■ **Task statement**:
Continue the blog post below on the Christian website's answer to whether God created evil, starting after its last sentence.

■ **Extract to read**:
More Christian semantic games

I’m subscribed to the “Question of the Week” newsletter — because I love you, my readers, because I love you — and I’ve been meaning to write about an answer they sent out, actually cross-posted from their new spin-off site (My admittedly shallow understanding of the distinction is that Got Questions is more about helping Christians experiencing theological confusion, while Compelling Truth is more about evangelizing and converting us heathens.) The question being answered here is, “Did God create evil?”

It sounds like they understand the problem of evil at first.

God is the Creator of the world. Not only that, He’s the Creator of the cosmos and all reality. He is not confined to the reality humans have access to, but He did design it and speak it into being. Everything humans experience is in existence because God’s power holds all things together. If this is so, what is responsible for the origin and continuation of evil? If God made everything and holds everything together, is He accountable for evil as well?

Looking at things from a human perspective, it would make sense. If God created all things, He must have created evil.

Okay. Yes. It would make sense. But in the next sentences, we get:

However, evil is not a ‘thing’ like a rock or a puppy. Just as cold is the absence of heat, evil is merely the absence of good. Therefore, creating good was all that was necessary for its opposite to come into being.

Huh?? One, you just said that God created “all reality,” not simply physical objects. Two, you go on to say that God created good; wouldn’t the fact that good is “not a ‘thing’ like a rock or a puppy” rule out that possibility too? Three, this is just stupid. If creating good also necessitated that evil came into being, then the most complete way to describe this event is, “God created good and evil,” not just “God created good.”

■ **Data extract**:

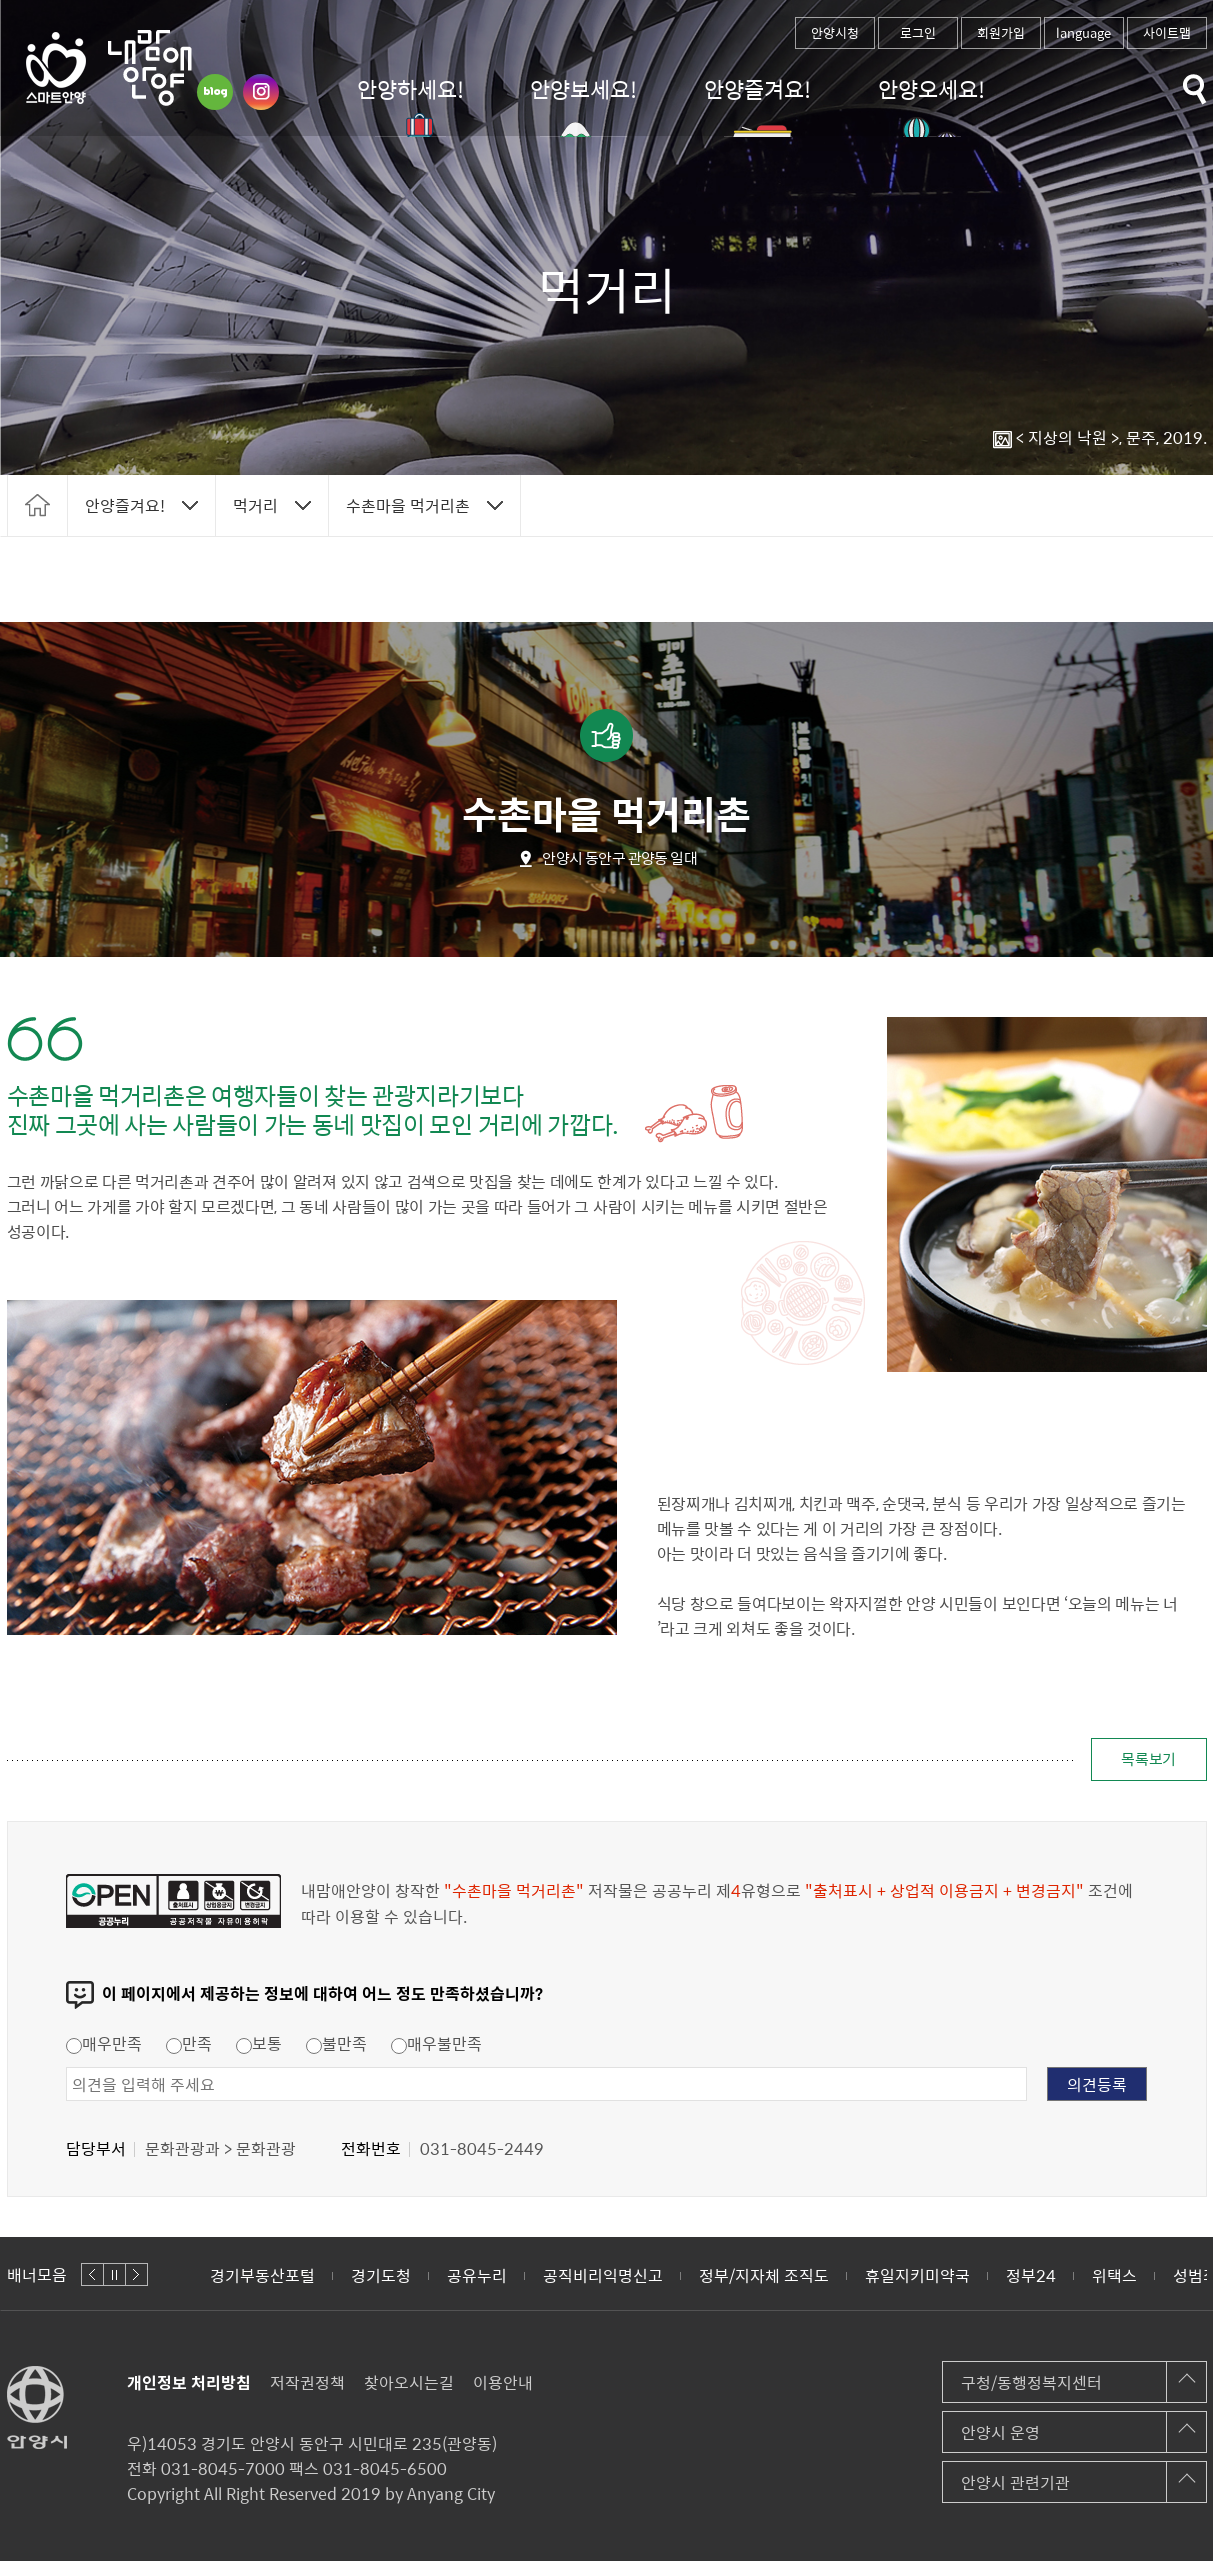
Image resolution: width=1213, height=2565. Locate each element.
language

■ **Task output**:
Moving on …

The real question of evil is, Why did He allow Satan and the other fallen angels and the first two humans the choice to reject Him? We do not know the mind of God, but as an omniscient Being, He knew of the rebellion long before it happened.

Heh, hold on. “We don’t know the mind of God, but here’s what must have been in the mind of God.” Always love that!

This is not to say He created evil, however. But He did allow it. If He didn’t, He would not be sovereign. The only conclusion we can come to is that God’s purpose was to create a world in which His glory could be manifest in all its fullness, and that included His allowing evil to exist. The universe was created to display God’s glory (Psalm 19:1), and the wrath of God is revealed against those who fail to glorify God (Romans 1:23), just as His glory is on display through His mercy and love to the fallen creatures.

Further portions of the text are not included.